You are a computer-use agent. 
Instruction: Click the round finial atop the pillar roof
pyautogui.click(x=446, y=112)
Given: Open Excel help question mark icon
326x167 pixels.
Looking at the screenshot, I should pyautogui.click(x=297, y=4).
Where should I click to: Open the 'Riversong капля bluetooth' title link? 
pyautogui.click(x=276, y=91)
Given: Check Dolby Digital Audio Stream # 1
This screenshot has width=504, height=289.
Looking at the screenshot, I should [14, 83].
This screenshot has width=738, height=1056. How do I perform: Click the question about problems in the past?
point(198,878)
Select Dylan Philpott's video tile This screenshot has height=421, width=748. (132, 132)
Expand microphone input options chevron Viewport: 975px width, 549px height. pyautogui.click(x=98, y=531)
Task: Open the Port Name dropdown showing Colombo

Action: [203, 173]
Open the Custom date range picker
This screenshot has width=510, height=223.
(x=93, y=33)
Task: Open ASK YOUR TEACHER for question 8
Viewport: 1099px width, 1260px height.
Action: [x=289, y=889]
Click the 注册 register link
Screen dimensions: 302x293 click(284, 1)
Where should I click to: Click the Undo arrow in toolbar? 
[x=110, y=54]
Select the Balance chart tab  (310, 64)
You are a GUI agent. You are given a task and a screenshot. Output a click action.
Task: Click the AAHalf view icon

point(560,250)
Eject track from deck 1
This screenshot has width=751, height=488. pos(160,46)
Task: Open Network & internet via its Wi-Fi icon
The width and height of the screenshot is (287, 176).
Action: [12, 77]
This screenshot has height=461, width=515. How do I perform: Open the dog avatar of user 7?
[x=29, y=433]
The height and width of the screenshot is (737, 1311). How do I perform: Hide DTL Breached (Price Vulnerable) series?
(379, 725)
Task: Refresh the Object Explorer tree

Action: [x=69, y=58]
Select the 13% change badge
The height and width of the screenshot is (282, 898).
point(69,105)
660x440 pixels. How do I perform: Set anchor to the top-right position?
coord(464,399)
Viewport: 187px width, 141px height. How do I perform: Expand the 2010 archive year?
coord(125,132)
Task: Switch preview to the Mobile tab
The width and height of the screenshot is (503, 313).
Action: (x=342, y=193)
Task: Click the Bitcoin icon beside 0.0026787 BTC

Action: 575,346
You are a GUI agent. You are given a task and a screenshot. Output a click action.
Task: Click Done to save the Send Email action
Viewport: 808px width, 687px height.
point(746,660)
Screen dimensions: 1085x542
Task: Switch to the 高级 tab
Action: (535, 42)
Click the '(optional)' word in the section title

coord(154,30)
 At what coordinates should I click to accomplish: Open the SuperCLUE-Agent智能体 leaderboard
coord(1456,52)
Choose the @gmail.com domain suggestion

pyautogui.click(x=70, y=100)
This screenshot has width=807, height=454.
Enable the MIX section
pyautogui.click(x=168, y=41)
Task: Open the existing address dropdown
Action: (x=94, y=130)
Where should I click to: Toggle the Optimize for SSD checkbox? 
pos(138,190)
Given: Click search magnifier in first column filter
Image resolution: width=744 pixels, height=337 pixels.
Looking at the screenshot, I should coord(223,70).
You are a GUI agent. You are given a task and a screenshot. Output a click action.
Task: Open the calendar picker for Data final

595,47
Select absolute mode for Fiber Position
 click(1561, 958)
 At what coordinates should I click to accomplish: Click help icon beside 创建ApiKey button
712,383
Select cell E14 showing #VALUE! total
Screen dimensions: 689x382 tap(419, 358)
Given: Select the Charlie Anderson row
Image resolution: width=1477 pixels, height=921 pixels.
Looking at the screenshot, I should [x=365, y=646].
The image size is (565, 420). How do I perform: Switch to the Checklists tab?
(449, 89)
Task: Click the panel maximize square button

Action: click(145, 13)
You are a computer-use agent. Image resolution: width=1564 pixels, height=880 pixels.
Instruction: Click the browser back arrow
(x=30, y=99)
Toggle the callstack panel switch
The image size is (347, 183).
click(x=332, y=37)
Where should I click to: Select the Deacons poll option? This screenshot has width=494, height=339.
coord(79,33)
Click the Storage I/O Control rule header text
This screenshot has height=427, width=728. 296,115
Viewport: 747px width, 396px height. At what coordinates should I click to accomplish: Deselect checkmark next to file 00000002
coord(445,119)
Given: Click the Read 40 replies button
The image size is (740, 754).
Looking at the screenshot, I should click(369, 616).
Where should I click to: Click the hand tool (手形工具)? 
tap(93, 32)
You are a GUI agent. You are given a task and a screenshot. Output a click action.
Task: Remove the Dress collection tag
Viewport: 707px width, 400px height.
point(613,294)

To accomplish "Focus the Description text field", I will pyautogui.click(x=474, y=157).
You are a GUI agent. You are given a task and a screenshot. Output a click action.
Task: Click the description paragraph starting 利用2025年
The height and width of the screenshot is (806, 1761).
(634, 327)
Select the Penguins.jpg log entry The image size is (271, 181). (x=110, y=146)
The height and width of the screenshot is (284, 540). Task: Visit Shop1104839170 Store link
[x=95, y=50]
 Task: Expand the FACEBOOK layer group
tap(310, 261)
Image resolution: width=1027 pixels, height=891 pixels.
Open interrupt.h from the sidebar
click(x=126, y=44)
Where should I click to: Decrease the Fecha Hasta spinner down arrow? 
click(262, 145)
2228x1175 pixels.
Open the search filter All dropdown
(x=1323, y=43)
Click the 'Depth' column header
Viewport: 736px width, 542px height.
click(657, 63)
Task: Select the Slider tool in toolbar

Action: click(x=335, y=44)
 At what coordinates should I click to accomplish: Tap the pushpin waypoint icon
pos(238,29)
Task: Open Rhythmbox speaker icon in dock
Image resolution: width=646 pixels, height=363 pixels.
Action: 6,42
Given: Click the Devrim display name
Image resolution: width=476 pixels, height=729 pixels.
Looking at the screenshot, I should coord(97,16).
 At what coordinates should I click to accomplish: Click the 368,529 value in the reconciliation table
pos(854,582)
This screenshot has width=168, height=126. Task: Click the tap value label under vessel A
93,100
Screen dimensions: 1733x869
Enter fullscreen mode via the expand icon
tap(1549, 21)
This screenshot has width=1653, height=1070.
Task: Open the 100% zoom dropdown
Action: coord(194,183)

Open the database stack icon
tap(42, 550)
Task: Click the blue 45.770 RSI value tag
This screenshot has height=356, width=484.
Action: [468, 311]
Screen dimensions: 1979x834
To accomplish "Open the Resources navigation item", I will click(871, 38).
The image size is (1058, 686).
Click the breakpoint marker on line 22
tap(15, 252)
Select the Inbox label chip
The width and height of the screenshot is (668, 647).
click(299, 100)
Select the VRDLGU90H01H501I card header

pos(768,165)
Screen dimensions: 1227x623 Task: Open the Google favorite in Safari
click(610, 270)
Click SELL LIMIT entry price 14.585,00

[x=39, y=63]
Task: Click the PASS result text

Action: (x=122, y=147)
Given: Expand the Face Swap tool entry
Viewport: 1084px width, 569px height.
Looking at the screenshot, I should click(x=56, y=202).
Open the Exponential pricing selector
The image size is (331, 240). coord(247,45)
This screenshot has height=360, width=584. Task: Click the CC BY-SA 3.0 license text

» Task to complete
Gather every line of the listing above that contains the string "computer" and copy each one out.

» Expected answer
You are a computer-use agent. 
You are a computer-use agent. Image resolution: width=1564 pixels, height=880 pixels.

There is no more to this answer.